_Task_.
With the pictures excluded, output only the lines from the one containing "The height and" through the last line of the entries, unchanged.

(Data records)
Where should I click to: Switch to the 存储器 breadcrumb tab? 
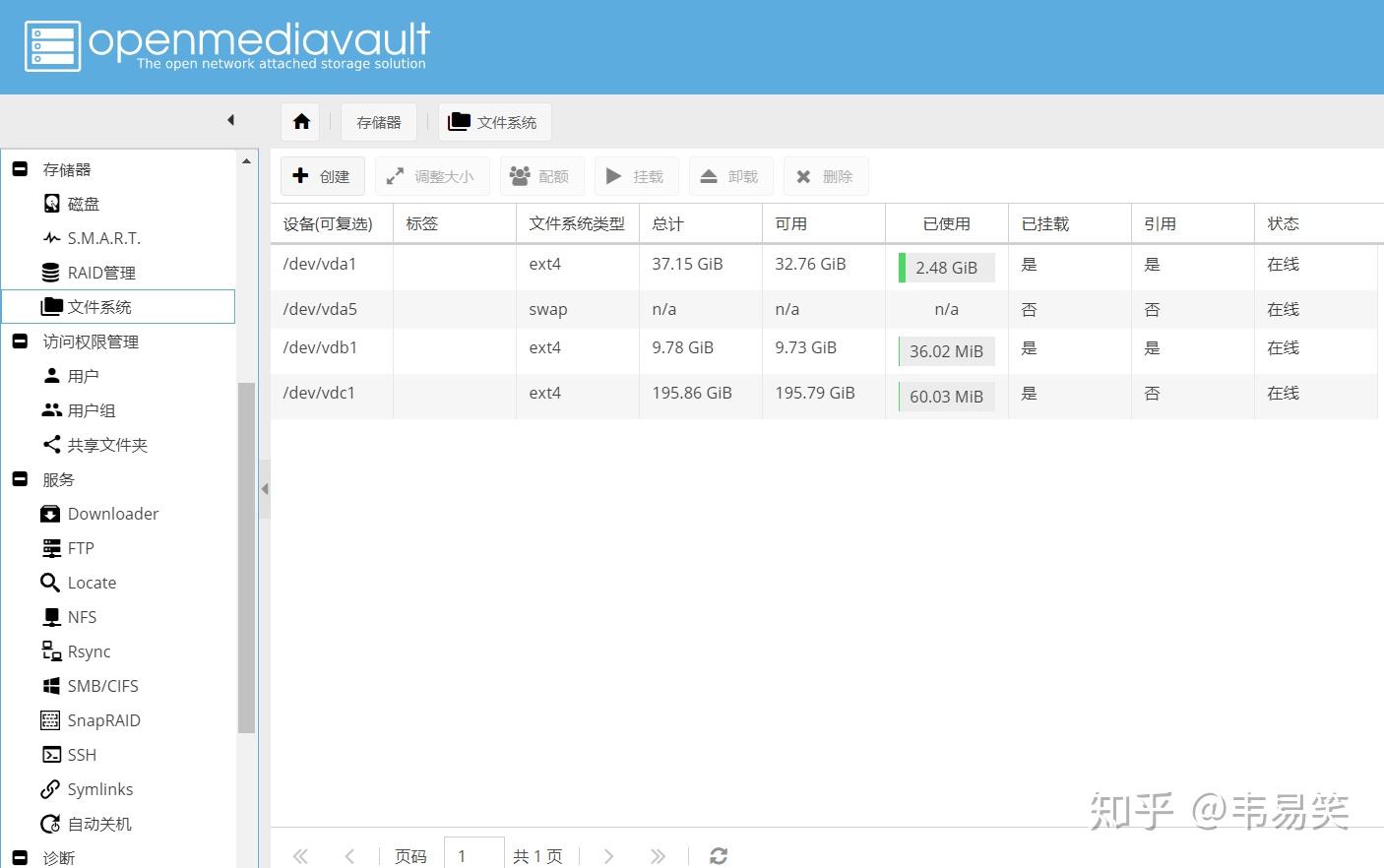pos(379,121)
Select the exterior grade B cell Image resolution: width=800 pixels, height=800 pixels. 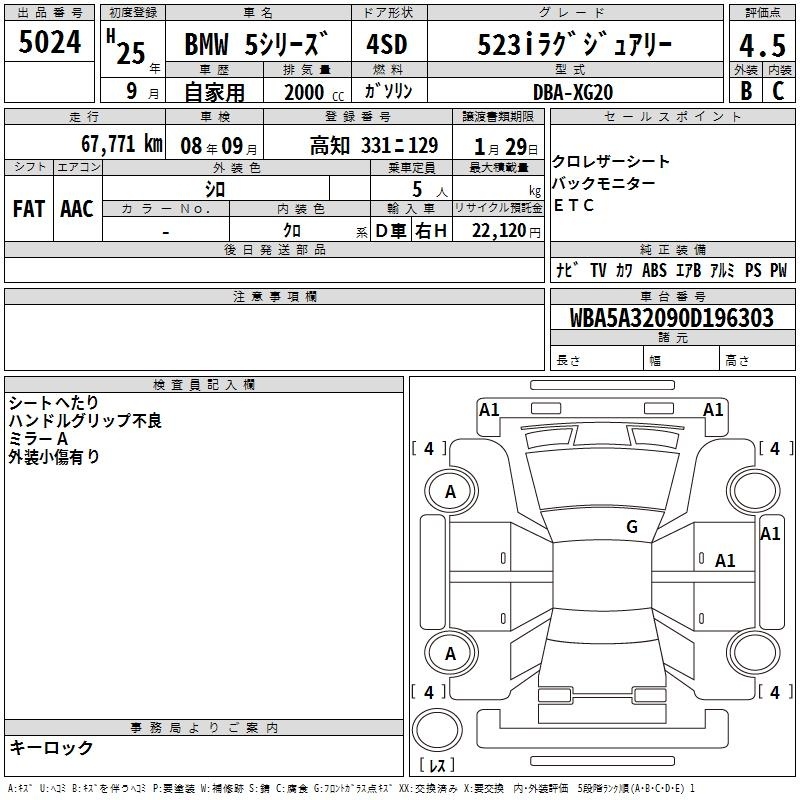(x=745, y=90)
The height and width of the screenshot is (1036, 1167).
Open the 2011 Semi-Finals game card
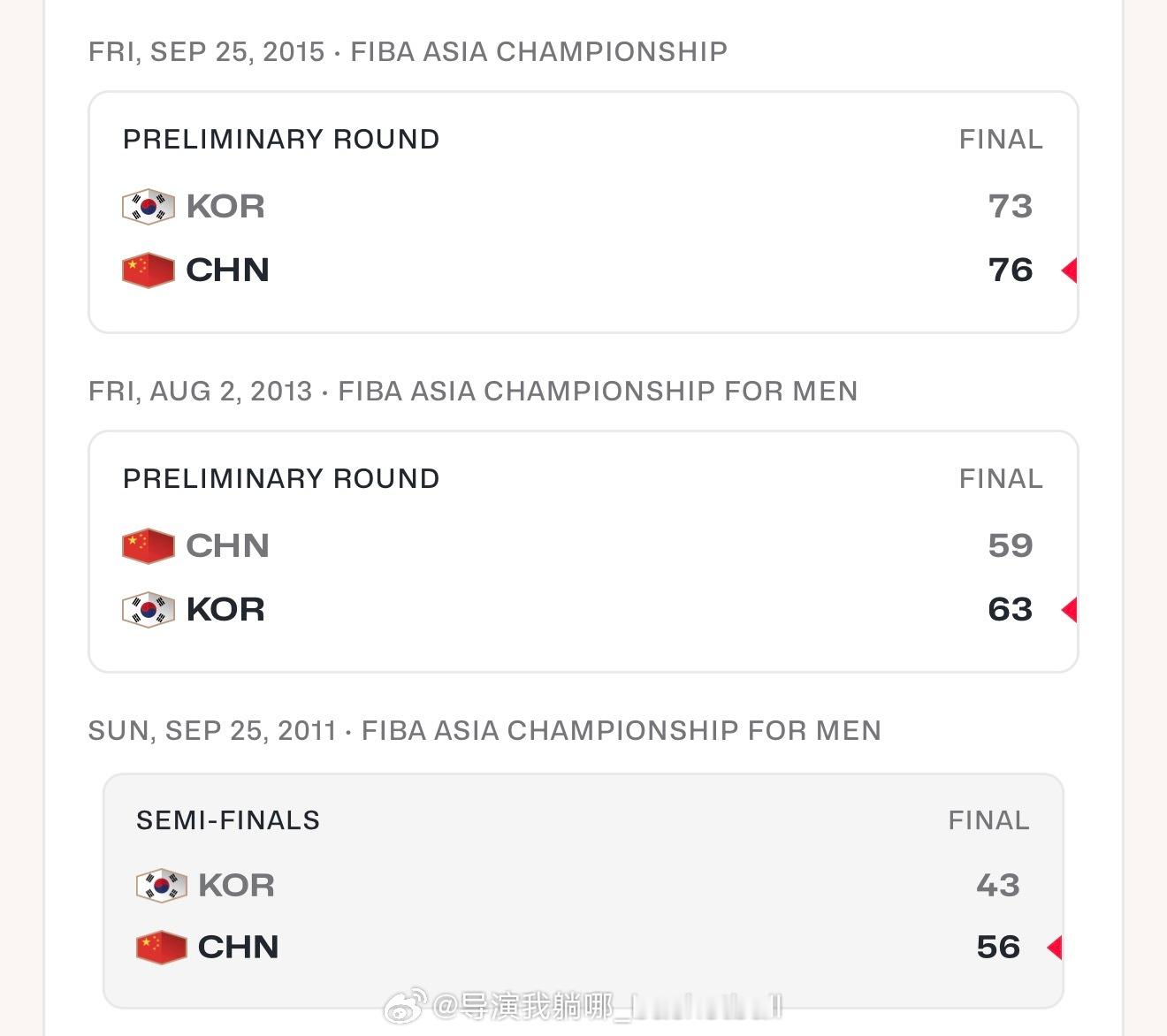(x=584, y=891)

_Task result_.
The height and width of the screenshot is (1036, 1167).
Open the 2011 Semi-Finals game card
(x=584, y=891)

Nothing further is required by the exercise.